Les investissements étrangers en Europe feront l'objet d'une surveillance dans les secteurs stratégiques que les Etats voudront protéger. Une véritable stratégie industrielle européenne s'ébauche. Elle était réclamée depuis longtemps. Les secteurs du numérique et de l'énergie, fondamentaux pour l'autonomie de l'Europe seront prioritaires.

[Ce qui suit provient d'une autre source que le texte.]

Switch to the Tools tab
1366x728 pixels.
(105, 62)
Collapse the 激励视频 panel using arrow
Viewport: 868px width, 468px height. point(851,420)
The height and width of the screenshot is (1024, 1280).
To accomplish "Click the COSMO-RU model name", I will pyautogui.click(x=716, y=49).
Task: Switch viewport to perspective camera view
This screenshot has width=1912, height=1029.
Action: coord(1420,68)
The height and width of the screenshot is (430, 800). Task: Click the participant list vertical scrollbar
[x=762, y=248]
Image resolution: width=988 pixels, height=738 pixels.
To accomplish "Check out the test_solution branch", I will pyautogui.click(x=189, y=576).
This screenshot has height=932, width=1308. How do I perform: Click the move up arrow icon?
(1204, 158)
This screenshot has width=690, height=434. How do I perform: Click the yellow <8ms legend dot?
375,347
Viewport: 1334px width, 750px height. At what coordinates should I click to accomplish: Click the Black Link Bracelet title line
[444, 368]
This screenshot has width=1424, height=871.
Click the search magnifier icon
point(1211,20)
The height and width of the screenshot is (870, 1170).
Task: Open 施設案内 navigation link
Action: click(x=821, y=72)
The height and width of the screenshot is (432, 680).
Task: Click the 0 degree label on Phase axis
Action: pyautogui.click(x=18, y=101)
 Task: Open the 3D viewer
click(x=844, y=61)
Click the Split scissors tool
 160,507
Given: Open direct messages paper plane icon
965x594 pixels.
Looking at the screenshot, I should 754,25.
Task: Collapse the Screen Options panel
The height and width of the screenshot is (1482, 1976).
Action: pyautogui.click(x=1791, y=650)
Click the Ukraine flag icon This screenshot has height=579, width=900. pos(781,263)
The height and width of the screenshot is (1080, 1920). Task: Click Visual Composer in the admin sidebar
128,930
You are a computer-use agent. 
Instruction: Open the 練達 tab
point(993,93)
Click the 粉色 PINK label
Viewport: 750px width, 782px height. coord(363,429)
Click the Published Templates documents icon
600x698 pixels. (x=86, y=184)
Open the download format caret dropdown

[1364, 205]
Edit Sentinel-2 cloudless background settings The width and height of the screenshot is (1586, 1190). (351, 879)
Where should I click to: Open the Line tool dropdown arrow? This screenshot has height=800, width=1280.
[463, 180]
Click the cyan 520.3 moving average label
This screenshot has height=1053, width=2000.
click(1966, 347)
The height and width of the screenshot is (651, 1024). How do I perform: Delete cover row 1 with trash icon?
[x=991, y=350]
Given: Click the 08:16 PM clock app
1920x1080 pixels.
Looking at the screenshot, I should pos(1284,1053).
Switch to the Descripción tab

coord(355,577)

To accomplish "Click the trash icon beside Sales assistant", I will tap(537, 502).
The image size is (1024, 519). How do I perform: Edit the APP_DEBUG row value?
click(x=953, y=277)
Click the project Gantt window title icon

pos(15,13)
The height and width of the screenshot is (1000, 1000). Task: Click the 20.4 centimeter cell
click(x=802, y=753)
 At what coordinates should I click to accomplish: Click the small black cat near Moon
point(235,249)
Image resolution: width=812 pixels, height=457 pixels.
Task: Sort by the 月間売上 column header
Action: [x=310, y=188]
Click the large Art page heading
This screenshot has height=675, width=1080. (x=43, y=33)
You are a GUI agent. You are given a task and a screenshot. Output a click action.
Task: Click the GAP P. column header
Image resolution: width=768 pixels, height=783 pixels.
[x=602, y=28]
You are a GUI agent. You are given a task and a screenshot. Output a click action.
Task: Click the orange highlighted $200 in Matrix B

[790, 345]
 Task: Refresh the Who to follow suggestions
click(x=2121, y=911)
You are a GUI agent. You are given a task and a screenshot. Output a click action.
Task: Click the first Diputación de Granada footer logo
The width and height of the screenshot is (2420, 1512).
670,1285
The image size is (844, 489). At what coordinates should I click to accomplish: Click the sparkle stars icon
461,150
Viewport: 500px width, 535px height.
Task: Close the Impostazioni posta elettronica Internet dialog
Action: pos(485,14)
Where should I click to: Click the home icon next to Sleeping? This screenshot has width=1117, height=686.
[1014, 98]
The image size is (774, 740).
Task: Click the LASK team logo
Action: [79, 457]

L'harmonisation sociale fait sa rentrée dans l'agenda européen avec des propositions concrètes et immédiates.
Enfin sa vision de l'avenir devrait convenir à beaucoup. La refonte des traités n'est pas une priorité mais un moyen, la parole sur l'Europe doit être libérée et il adhère au souhait du président français d'organiser des conventions démocratiques partout où les citoyens le voudront.
Mettant l'accent sur la diversité culturelle, c'est-à-dire le respect des identités, il se montre néanmoins inflexible sur les trois principes de liberté, égalité et les exigences de l'Etat de droit. Quelques uns y trouveront une pierre dans leur jardin et un rappel bienvenu. Hostile par principe aux « usines à gaz » dont les 28 ont le secret, il propose que la fiscalité et la politique étrangère commune soient facilitées par une pratique différente des traités. Nombre d'objectifs plus lointains sont suggérés pour conforter l'euro, renforcer la lutte contre le terrorisme et la cybercriminalité, la surveillance des frontières, le respect d'un socle de normes sociales.
On aurait donc tort de lire ce discours à travers le prisme de la seule politique intérieure des Etats membres ou de leurs relations en termes de rapports de force.
Jean-Claude Juncker doit faire plaisir à Emmanuel Macron puisque ses propositions rejoignent les siennes, comme jamais. Elles devraient aussi satisfaire les Allemands, dont la campagne électorale a confirmé le consensus politique national en faveur de l'Union européenne et l'on attend avec impatience de voir comment la Chancelière Merkel saura traduire cela sur la scène européenne.
Bien sûr, cet ambitieux programme devra être mis en oeuvre et des nuances apparaitront, qui feront l'objet d'âpres négociations diplomatiques. Mais, s'il apparaîtra des différences sur les moyens à mettre en oeuvre, les objectifs sont d'ores et déjà communs: défendre, protéger et promouvoir l'Europe, la démocratiser, mettre l'accent sur la culture et l'identité.
Désormais une relance européenne est bien en cours; le trio Paris-Berlin-Bruxelles semble bien aligné; il peut compter sur de nombreux autres partenaires. Le vent est de retour dans les voiles européennes.